The taller gendarme dismounted him. He ripped the Taser wire’s teeth from Haris’s neck. The shorter gendarme finished rifling through Haris’s pockets, taking his cash, passport and map. Haris tried to stand, to come after them, but he couldn’t. His body refused him, remaining limp on the soft ground.
The headlights shut off. Perfect darkness returned.
Only Haris’s eyes would obey him. He looked frantically for Athid, but found him nowhere. Lying on his back, Haris glimpsed the dome of stars above. Mixing with the stars was galaxy dust, the type which could only be seen far from a city. And Haris felt completely alone.
Standing somewhere above Haris, the two gendarmes argued in Turkish, presumably about what to do with him. Slowly Haris felt his senses recovering, but he didn’t move. He hoped the gendarmes would leave him. Soon their chatter stopped. Their footsteps fell into the distance. Haris shifted his eyes in that direction, but he couldn’t see through the night.

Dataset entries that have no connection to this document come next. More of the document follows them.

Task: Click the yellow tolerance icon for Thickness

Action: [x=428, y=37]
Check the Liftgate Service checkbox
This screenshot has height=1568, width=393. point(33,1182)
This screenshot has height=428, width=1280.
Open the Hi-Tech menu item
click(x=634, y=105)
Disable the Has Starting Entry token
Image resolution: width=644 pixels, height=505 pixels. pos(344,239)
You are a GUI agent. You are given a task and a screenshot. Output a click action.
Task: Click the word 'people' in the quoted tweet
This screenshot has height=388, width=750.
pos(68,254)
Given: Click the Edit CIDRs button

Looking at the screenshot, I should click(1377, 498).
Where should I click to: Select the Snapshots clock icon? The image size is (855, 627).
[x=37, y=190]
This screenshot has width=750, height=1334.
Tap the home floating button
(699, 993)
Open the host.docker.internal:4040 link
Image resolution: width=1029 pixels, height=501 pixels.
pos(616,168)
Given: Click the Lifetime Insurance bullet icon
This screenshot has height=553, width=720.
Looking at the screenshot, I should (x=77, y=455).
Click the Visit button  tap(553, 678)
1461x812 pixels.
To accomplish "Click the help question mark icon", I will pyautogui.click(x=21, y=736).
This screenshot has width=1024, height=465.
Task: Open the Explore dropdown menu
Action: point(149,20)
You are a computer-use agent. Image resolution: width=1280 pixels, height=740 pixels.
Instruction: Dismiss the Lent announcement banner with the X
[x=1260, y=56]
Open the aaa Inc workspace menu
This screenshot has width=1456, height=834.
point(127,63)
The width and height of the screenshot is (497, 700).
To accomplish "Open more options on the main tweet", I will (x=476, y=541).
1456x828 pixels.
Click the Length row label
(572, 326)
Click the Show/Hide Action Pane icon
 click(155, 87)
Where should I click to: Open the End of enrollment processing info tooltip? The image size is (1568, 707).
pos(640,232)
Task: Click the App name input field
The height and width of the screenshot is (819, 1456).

A car door opened where the gendarmes had disappeared. Haris managed to turn his head toward the sound. The overhead light flashed on inside the cab of a truck. Haris saw a black parka, a red Che T-shirt. Saied’s head was hunched down as he thumbed through a wad of cash handed to him by the shorter gendarme, and on the seat next to him sat Bashar the dog. Startled by the flash, Saied glanced up, staring into the darkness. Before Haris could read the expression on his face, the taller gendarme turned off the overhead light.
Haris rested his head in the mud, easing into the earth. He watched the galaxy dust and waited for his body to return to him.
He had nothing now, not a map, not money for travel. He lay sprawled on his back in no-man’s-land, and weakness sewed his body to the earth. By morning he’d regained the strength to climb back into the culvert. His hiking pack was no longer there. They’d taken it, too. Enough light found its way underground so he could see the filth he’d waded through the night before. As he retraced his path, crawling past the subterranean creatures, they didn’t scamper away from him. The rats stared back from their nests, the insects held in their swarms. They stood their ground, refusing him a place in their world.